Saturday, 20 March 2010

Mrs. Obama on Childhood Obesity

Mrs. Obama on childhood obesity

By Dr. Ananya Mandal, MD

Consider this –

  • More than one third of American children are obese and barely reach adulthood before they are plagued by Type II Diabetes, hypertension, high cholesterol and heart disease.
  • The number of obese children has tripled over the last three decades.

Who is to blame?

While lack of exercise is a cause of such alarming trends, unhealthy and non-nutritious diet is one of the major villains in this scene.

So what do we do now?

Let’s Move

Last month First Lady Michelle Obama launched a programme called “Let’s Move” aiming at reducing and eradicating the childhood obesity epidemic in the existing generation so that the nation as a whole attains a healthy adulthood in the coming decades.

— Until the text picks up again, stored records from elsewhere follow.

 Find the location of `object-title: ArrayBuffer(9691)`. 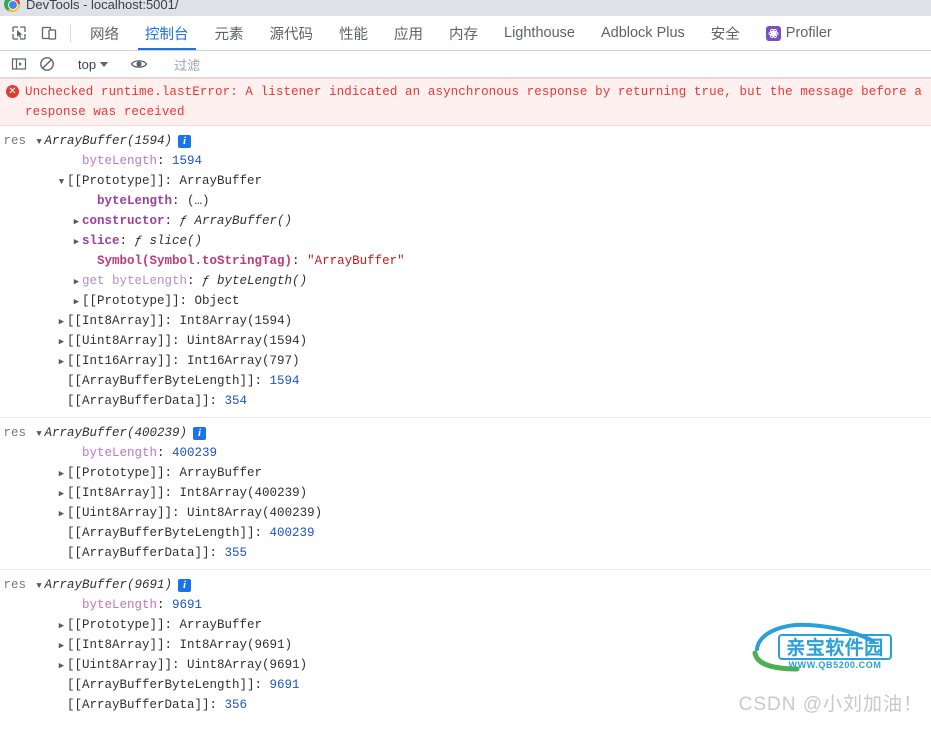

object-title: ArrayBuffer(9691) is located at coordinates (109, 585).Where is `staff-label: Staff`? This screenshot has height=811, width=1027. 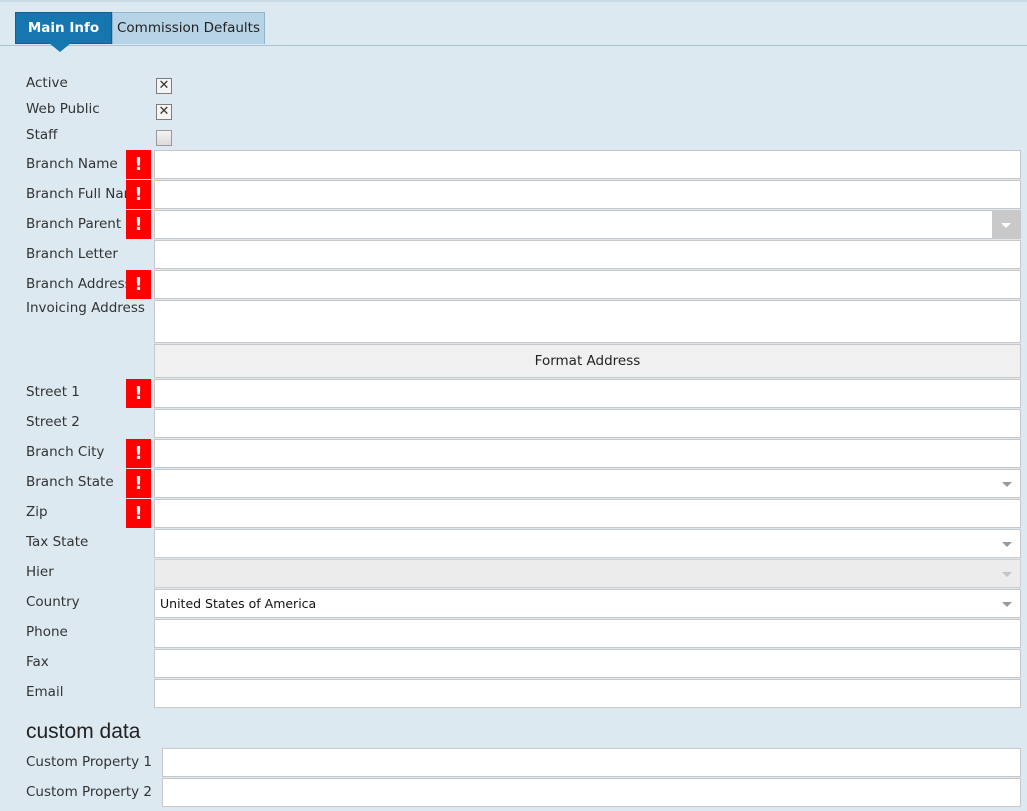
staff-label: Staff is located at coordinates (42, 135).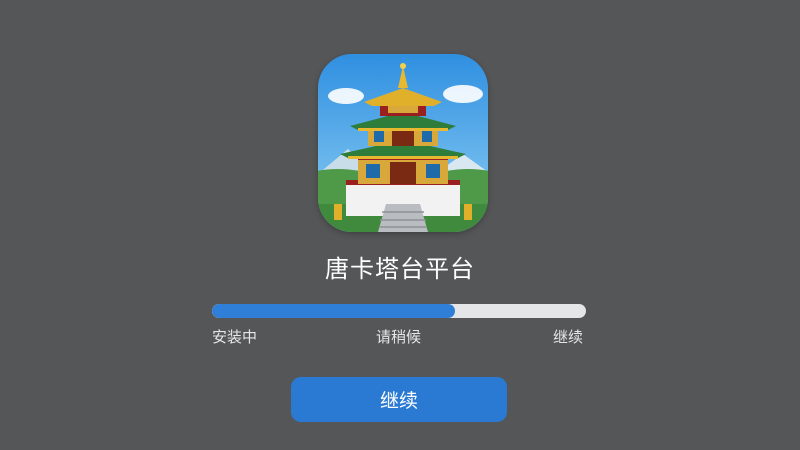  What do you see at coordinates (568, 337) in the screenshot?
I see `step-label-continue: 继续` at bounding box center [568, 337].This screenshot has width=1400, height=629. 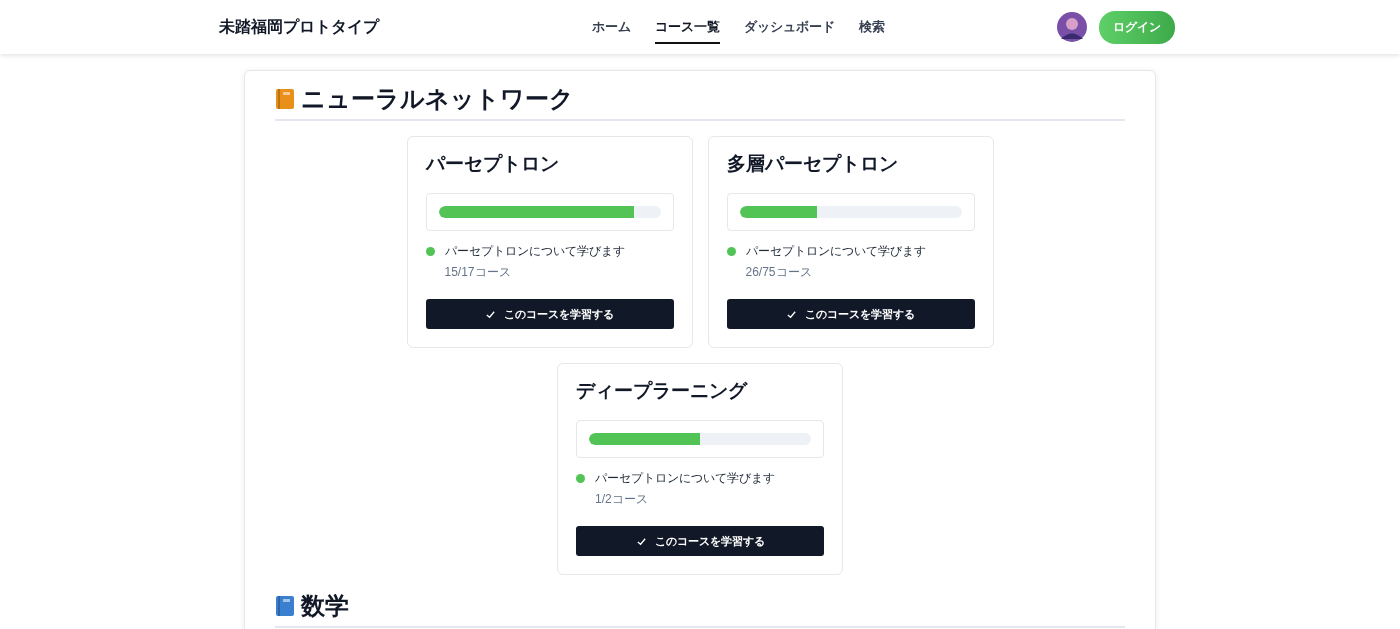 I want to click on nav-link: ホーム, so click(x=611, y=27).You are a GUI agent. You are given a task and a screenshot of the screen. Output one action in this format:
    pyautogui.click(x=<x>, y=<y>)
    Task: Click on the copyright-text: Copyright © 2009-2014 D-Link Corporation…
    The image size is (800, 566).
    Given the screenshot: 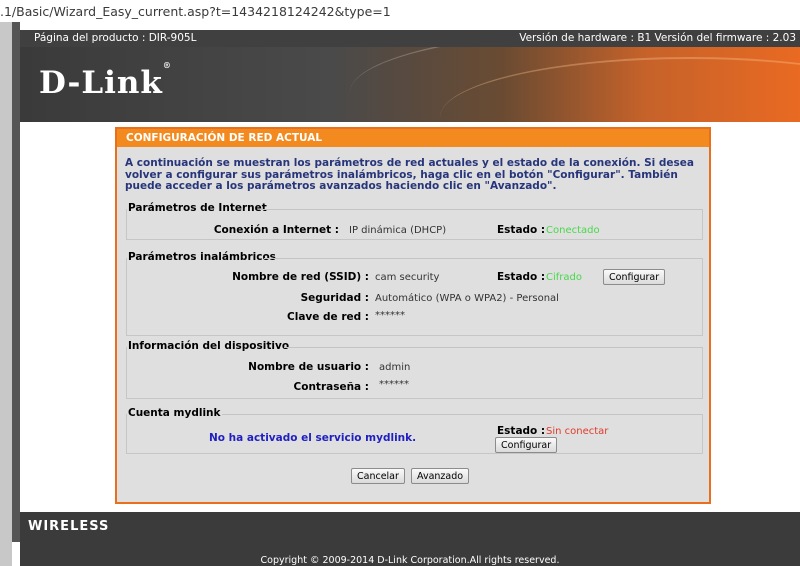 What is the action you would take?
    pyautogui.click(x=410, y=560)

She said that the major role players in this effort are not only parents, teachers and government officials but also the food industry as a whole.

Need for More

Grocery Manufacturers Association (GMA) Chairman Richard Wolford, said "In recent years, our companies have reduced calories, sugar, fat and sodium in more than 10,000 products". "They have also enhanced the nutritional profile of many products with the addition of whole grains, fiber or other nutrients and created the informative and convenient 100-calorie pack.”

She commended the initial efforts made by the food industry but said that there is sill a long way to go to provide healthy food alternatives to children. She said "we need you not just to tweak around the edges but to entirely rethink the products that you're offering, the information that you provide about these products and how you market those products to our children." Replacement of unhealthy alternatives like trans fats with more unhealthy options like salt or high calorie fibers, she said is not the solution. She said unhealthy foods are not only responsible for obesity but also have a negative impact on the child’s productivity at school.

Take the pledge

She called on the big food industry giants to pledge their marketing strategies to manufacture and sell only healthy foods to children. She went on to say that food labels should have exact information about the quality and quantity of foods and how much of it was safe for the child. The First Lady pointed out that food manufacturers are aware of the impact their advertisements have especially on children and urged them to promote healthy eating among children by constructive marketing.

Her words were greeted warmly and have drawn a healthy response from the food industry which has unanimously agreed to rethink and reformulate their products and also make labeling more parent-friendly.

"We have not ever had this kind of leadership from the White House. Changing the way we make and market food isn't enough to end childhood obesity in a generation," said Sean McBride, GMA's vice president of communications. "Now we have a leader to help make the cultural change that is required."